Elaborazione grafica delle immagini di Alina Olariu e Carmine Garreffa


Introduzione

“La via delle stelle”, com’è bello questo titolo semplice e archetipo, potrebbe essere il titolo di una fiaba per bambini, o per chi, del bambino che è stato, ha saputo mantenere lo sguardo curioso e pulito dell’infanzia e ancora ci crede, alla strada maestra da seguire!
L’inatteso paradosso, la vera sorpresa, però, è che nelle poesie di Renata Ceravolo, la via delle stelle non è in cielo, è sulla terra.
Le tracce del divino, i segni del sublime albergano fra le rocce, nelle stradine dirupate, in mezzo a rovi incolti, luoghi indispensabili e insostituibili affinché il parto poetico possa avvenire. I luoghi risanano le ferite, sono le alcove dello spirito, le tane degli angeli, “Ferruzzano”, là possiamo sentire i suggerimenti sulla via delle stelle, sparsa sulle banali rocce…
Questi luoghi quasi sacrali e le persone che li abitano (“Teresa”, “l’uomo di circa settant’anni”) sono le nostre oasi di riposo, la testimonianza vivente dell’esistenza del divino, poiché loro posseggono la ricetta segreta dell’autorigenerazione, e Renata Ceravolo si disseta alle loro fonti con candida ingordigia, e c’è di che invidiarla, in tale suprema compagnia.
Tuttavia la metafora del parto è per lei eccessiva, perché le parole, comunque precise come saette, scaturiscono fluide e immediate, per nulla affaticate dalla ricerca di uno stile che le è innato.
La materializzazione verbale dei significati più profondi è automatica, il nostro immaginario la accoglie come cosa nota e familiare: tutti abbiamo dolori da lenire, tutti abbiamo sperimentato lutti e tradimenti, e abbiamo dovuto riaggiustare il tiro per sopravvivere e riordinare il mondo.
La parola poetica, per definizione, è selettiva ed evocativa, quella di Renata Ceravolo non fa eccezione. Quella e quella sola, libera e sregolata (“Non uso la punteggiatura”), “senza fronzoli”, quella che fa scattare la magia, che porta alla cattura di una stella, una delle tante stelle che possiamo finalmente metterci in tasca, che possiamo toccare con sicurezza, infilando una mano furtiva, ogni volta che gli occhi lacrimano per una bruttura e che ci permette di ricaricarci di purezza.

Ma qual è la vera malia, la formula incantata che apre le porte alla compenetrazione con il VERO, che ci protegge “a doppia mandata” dalle “ lingue blasfeme”, che ci consente l’ironico distacco, voluto e non subito!, “per non spezzarci” e per riuscire a chiamare “mozzadita” colui che fino al giorno prima chiamavamo “incantato osservatore”?
Di nuovo, l’aiuto proviene dal basso.

**Cosa fare**
• a. Duplica il passo dell'introduzione alle poesie di Renata Ceravolo da "Le tracce del" a "tale suprema compagnia.".
• b. Per favore, riprendi l'introduzione alle poesie di Renata Ceravolo dal punto in cui si ferma e proseguila.
Il materiale riportato di seguito non ha alcun ruolo in tutto questo.

**Materiale**
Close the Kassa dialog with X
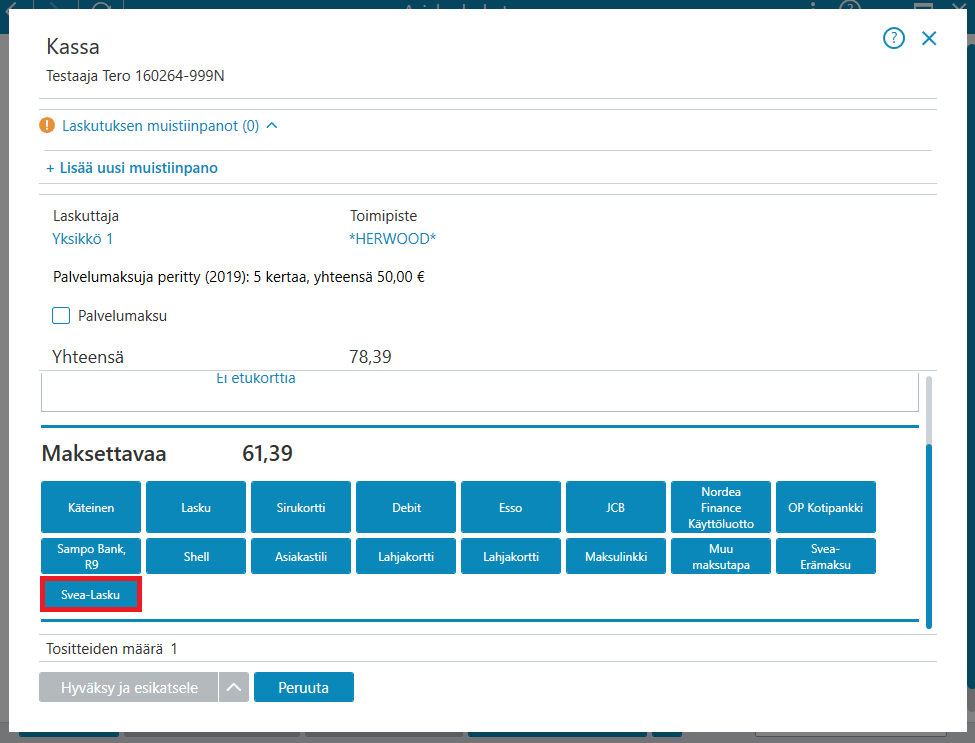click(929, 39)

**Risultati per compito**
• a.
Le tracce del divino, i segni del sublime albergano fra le rocce, nelle stradine dirupate, in mezzo a rovi incolti, luoghi indispensabili e insostituibili affinché il parto poetico possa avvenire. I luoghi risanano le ferite, sono le alcove dello spirito, le tane degli angeli, “Ferruzzano”, là possiamo sentire i suggerimenti sulla via delle stelle, sparsa sulle banali rocce…
Questi luoghi quasi sacrali e le persone che li abitano (“Teresa”, “l’uomo di circa settant’anni”) sono le nostre oasi di riposo, la testimonianza vivente dell’esistenza del divino, poiché loro posseggono la ricetta segreta dell’autorigenerazione, e Renata Ceravolo si disseta alle loro fonti con candida ingordigia, e c’è di che invidiarla, in tale suprema compagnia.

• b.
La semplicità di un uomo che dice frasi dirette e garbate, e ripete il gesto umile del secchio senza trovarlo stupido, anzi, consolatorio nella sua certa ripetitività; la carnalità di Teresa, apparentemente murata e isolata, che fa la scelta audace di una solitudine brusca, ma sa fare un caffè che risuscita i morti; la costanza dell’artista: “Sono solare”, “Mi piace pensarmi come albero”, sempre in bilico fra l’anelito all’infinito e il caparbio tentativo di trovarlo dietro l’angolo, la sua tenacia nello scoccare frecce intrise di speranza pur sapendo che il bersaglio fu più volte deludente.
Il segreto sta proprio in questa resistenza temeraria, nel saper dove trovare l’energia per provare e riprovare, disfarsi e ricomporsi, risorgere, come la Fenice, dalle proprie ceneri, con uno sguardo al ricordo e i piedi veloci che camminano avanti.
La pazienza, infine, non a caso spesso aggettivata come “santa”, la virtù dei forti, poco popolare in tempi di materialismo e ricerca del profitto e dell’ottimizzazione, per niente rumorosa e modaiola, fa poco audience, e per ben che vada, porta a sorridere di sbieco chi, osservandola, bolla frettolosamente come “passivo” chiunque la professi.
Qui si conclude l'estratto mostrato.